1 post tagged “first amendment”
June 25
In 1992, the Senate Judiciary Committee approved the Pornography Victims’ Compensation Act, a bill that authorized the victim of a sexual attacks to sue the producers and distributors of any obscene material that might have "caused" the assault. However, the bill had been largely discredited. "Give us a break!" Joe Teller of the comedy team Penn and Teller wrote in the New York Times. "When one pays $7 to go into a theater to see big pictures moving on a wall, one does not have to be a mental giant to realize you are watching a movie. It makes you wonder how they explain the millions of people who saw ‘Psycho’ without stealing bankrolls or bumping off blondes.’"
June 24
Today is the 50th anniversary of the U.S. Supreme Court decision in Roth v.

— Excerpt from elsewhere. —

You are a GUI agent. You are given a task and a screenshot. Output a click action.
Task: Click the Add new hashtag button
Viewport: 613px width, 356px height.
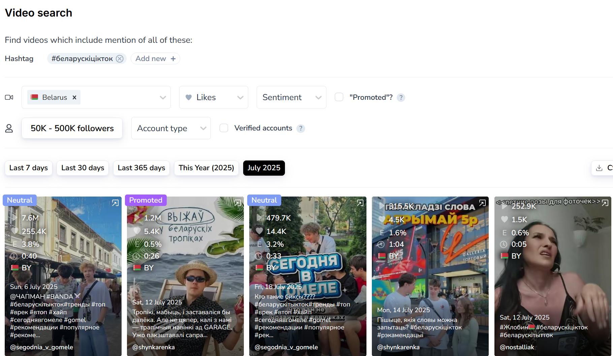pos(155,59)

United States, upholding the right of the government to ban "obscene" material. Although the decision was celebrated as a victory by anti-pornography activists, the majority opinion by Justice William Brennan also declared that sex and obscenity were not synonymous. Works that dealt with sex that were not "utterly without redeeming social importance" were protected by the First Amendment, Brennan said. Over the next decade, the Supreme Court would hand down a series of decisions narrowing the definition of obscenity to apply only to "hard-core pornography."
In 1961, Barney Rosset, publisher of Grove Press, published in the United States one of the most notorious works in the English language, Henry Miller's Tropic of Cancer. Officials in more than 60 communites filed obscenity charges in an effort to suppress the book. Three years later, the Supreme Court reversed a decision by the Florida Supreme Court that had declared the book obscene.